Foto de Hammond quando foi preso em Chicago
Revolucionários entre nós
Jeremy Hammond sentou-se na pequena sala do Centro Penitenciário Metropolitano de Nova York reservado para visitas com advogados. Ele estava vestindo um macacão de presidiário grande. O cabelo castanho do magricela de um metro e oitenta caía sobre suas orelhas, e ele tinha uma barba rala. Ele falou com a intensidade e a clareza que se espera de um dos presos políticos mais importantes da nação.
Na sexta-feira, o ativista de 28 anos comparecerá ao tribunal de Nova York em Manhattan. Depois de aceitar um acordo para se declarar culpado, ele pode ser condenado a 10 anos de cadeia por ter hackeado a empresa de segurança baseada no Texas, a Strategic Forecasting Inc., ou Stratfor, que faz trabalhos para o Departamento de Segurança Doméstica, para os Fuzileiros Navais, para a Agência de Inteligência de Defesa e várias outras corporações, entre elas a Dow Chemical e a Raytheon.
══════════════════════════════
> **TAREFAS A REALIZAR**:
1 - No texto sobre Jeremy Hammond, que empresa de segurança ele hackeou?
2 - Repita sem alterações o trecho do texto sobre Jeremy Hammond que se inicia com as palavras "Na sexta-feira, o" e vai até "e a Raytheon.".
Não é preciso consultar as linhas de dados.
══════════════════════════════
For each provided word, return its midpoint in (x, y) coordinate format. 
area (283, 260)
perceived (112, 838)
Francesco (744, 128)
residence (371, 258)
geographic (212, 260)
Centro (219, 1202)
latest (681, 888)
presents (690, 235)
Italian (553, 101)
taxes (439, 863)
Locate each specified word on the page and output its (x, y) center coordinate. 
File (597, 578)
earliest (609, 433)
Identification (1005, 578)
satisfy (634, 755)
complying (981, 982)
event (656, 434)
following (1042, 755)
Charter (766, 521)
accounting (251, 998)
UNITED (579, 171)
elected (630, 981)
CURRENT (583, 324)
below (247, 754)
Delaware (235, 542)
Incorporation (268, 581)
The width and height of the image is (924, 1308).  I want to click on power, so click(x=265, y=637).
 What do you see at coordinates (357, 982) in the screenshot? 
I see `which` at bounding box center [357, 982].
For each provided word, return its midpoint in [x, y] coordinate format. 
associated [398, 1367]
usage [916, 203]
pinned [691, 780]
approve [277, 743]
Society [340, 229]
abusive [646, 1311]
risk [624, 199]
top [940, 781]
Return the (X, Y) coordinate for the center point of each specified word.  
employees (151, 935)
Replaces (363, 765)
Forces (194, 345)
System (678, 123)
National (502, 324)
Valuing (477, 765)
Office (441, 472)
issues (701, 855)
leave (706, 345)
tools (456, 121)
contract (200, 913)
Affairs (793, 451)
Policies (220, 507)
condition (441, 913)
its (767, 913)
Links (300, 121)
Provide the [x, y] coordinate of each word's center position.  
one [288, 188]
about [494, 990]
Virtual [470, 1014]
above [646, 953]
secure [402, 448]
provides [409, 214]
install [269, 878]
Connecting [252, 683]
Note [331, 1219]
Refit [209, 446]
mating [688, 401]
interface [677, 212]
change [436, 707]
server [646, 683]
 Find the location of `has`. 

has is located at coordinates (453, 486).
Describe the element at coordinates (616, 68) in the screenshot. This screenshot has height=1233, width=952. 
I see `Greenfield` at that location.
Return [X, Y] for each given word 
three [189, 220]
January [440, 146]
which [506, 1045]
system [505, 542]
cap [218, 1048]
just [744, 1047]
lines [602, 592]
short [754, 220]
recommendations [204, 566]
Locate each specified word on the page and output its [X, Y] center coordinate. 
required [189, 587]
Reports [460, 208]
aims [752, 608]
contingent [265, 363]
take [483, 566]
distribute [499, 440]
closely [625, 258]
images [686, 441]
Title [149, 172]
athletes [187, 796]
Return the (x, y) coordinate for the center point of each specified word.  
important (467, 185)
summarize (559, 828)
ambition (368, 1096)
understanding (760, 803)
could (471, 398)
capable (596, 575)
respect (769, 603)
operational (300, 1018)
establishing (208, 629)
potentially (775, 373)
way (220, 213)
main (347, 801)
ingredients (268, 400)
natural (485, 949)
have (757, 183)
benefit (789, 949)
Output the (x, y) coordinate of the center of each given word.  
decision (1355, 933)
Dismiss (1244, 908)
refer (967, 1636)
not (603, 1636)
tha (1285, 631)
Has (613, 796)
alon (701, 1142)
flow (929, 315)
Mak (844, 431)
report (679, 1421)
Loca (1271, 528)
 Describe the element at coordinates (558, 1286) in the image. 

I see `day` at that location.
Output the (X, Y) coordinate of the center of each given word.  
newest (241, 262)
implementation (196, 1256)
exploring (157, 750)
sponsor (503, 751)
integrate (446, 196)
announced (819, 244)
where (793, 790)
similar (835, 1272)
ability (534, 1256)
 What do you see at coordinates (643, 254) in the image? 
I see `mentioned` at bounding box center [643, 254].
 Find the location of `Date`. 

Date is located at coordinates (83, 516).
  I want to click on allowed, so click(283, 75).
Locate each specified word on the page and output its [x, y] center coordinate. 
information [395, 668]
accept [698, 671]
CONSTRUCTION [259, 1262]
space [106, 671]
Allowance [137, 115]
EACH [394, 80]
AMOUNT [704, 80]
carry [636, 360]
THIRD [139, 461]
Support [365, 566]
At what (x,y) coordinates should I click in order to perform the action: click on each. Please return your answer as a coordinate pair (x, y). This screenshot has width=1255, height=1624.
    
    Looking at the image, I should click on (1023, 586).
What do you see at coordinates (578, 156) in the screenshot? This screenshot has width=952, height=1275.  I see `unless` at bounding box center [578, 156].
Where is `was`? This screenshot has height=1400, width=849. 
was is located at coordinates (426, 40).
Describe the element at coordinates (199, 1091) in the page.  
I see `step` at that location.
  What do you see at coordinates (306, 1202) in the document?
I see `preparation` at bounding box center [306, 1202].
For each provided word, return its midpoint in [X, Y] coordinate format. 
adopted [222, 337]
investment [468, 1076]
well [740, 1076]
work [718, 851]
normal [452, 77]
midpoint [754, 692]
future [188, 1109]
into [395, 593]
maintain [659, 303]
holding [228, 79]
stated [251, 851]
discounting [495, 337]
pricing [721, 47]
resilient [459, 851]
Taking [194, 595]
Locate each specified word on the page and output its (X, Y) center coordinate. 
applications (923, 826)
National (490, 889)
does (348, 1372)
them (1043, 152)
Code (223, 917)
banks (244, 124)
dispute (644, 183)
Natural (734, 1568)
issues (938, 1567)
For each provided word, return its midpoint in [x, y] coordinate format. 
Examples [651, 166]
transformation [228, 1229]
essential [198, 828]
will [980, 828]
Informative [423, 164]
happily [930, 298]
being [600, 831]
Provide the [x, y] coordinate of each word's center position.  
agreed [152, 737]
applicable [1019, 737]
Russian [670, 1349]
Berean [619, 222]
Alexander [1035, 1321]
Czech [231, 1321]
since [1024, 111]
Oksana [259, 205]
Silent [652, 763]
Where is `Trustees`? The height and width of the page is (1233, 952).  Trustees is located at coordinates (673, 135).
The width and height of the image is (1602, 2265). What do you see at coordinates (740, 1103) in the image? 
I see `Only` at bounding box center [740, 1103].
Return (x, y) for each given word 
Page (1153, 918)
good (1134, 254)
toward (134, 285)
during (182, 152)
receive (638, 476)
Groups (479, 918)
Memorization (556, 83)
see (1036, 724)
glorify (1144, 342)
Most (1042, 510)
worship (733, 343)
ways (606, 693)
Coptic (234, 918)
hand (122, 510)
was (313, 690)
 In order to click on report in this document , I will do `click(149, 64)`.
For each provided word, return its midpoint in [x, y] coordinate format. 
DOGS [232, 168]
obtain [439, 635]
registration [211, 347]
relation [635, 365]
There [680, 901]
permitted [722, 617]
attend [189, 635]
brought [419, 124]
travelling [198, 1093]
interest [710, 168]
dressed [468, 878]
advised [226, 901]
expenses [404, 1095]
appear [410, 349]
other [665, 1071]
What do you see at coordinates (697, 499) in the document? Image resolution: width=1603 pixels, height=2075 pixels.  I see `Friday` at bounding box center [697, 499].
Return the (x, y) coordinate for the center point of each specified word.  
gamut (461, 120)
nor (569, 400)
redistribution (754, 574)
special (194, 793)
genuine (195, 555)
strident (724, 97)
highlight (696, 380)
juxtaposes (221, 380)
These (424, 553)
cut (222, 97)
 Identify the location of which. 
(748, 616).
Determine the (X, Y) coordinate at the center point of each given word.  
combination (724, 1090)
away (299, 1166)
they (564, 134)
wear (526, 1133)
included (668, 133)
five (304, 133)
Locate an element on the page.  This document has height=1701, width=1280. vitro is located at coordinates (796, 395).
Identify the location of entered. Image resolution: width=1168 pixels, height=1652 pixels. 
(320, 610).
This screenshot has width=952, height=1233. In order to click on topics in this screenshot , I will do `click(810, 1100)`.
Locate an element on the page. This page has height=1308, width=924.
══════════════════════════════
> **RESPOSTAS POR TAREFA**:
1 - A Strategic Forecasting Inc., ou Stratfor, baseada no Texas.

2 -
Na sexta-feira, o ativista de 28 anos comparecerá ao tribunal de Nova York em Manhattan. Depois de aceitar um acordo para se declarar culpado, ele pode ser condenado a 10 anos de cadeia por ter hackeado a empresa de segurança baseada no Texas, a Strategic Forecasting Inc., ou Stratfor, que faz trabalhos para o Departamento de Segurança Doméstica, para os Fuzileiros Navais, para a Agência de Inteligência de Defesa e várias outras corporações, entre elas a Dow Chemical e a Raytheon.